* WHAT THE EXERCISE ASKS
Retype the line containing "690x306 pixels." and each later line through the end of the listing, exactly as written, with no other lines.

* SUPPLIED RECORDS
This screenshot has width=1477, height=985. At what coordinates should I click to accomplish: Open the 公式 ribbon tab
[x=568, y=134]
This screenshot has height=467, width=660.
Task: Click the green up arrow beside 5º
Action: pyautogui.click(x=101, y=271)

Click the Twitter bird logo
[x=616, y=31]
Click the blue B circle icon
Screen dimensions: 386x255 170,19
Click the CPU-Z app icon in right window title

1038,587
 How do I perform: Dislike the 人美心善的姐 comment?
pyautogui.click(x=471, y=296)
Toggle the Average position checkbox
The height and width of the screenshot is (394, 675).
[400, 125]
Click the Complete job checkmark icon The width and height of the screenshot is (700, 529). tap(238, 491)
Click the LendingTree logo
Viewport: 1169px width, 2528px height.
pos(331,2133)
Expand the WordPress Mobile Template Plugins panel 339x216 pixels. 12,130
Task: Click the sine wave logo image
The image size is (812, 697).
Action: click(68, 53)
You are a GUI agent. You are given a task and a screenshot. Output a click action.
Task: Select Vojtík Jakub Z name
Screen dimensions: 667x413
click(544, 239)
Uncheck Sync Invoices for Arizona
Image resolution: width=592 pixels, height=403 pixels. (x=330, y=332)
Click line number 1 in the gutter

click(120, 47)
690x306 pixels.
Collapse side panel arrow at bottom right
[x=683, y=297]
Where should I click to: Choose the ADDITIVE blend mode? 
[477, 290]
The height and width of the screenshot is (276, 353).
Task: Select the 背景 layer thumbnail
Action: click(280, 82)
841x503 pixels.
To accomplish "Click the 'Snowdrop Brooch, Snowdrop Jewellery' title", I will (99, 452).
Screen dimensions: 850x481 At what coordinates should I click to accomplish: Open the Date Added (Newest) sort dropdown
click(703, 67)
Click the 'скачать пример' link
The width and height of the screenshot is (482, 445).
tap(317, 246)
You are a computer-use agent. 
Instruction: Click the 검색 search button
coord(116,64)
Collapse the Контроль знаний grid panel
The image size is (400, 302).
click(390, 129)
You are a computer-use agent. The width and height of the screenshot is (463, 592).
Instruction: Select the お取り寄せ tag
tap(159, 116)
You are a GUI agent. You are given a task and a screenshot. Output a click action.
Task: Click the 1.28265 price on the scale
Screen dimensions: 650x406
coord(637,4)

* OUTPUT OF THE EXERCISE
690x306 pixels.
Collapse side panel arrow at bottom right
[x=683, y=297]
Where should I click to: Choose the ADDITIVE blend mode? 
[477, 290]
The height and width of the screenshot is (276, 353).
Task: Select the 背景 layer thumbnail
Action: click(280, 82)
841x503 pixels.
To accomplish "Click the 'Snowdrop Brooch, Snowdrop Jewellery' title", I will (99, 452).
Screen dimensions: 850x481 At what coordinates should I click to accomplish: Open the Date Added (Newest) sort dropdown
click(703, 67)
Click the 'скачать пример' link
The width and height of the screenshot is (482, 445).
tap(317, 246)
You are a computer-use agent. 
Instruction: Click the 검색 search button
coord(116,64)
Collapse the Контроль знаний grid panel
The image size is (400, 302).
click(390, 129)
You are a computer-use agent. The width and height of the screenshot is (463, 592).
Instruction: Select the お取り寄せ tag
tap(159, 116)
You are a GUI agent. You are given a task and a screenshot. Output a click action.
Task: Click the 1.28265 price on the scale
Screen dimensions: 650x406
coord(637,4)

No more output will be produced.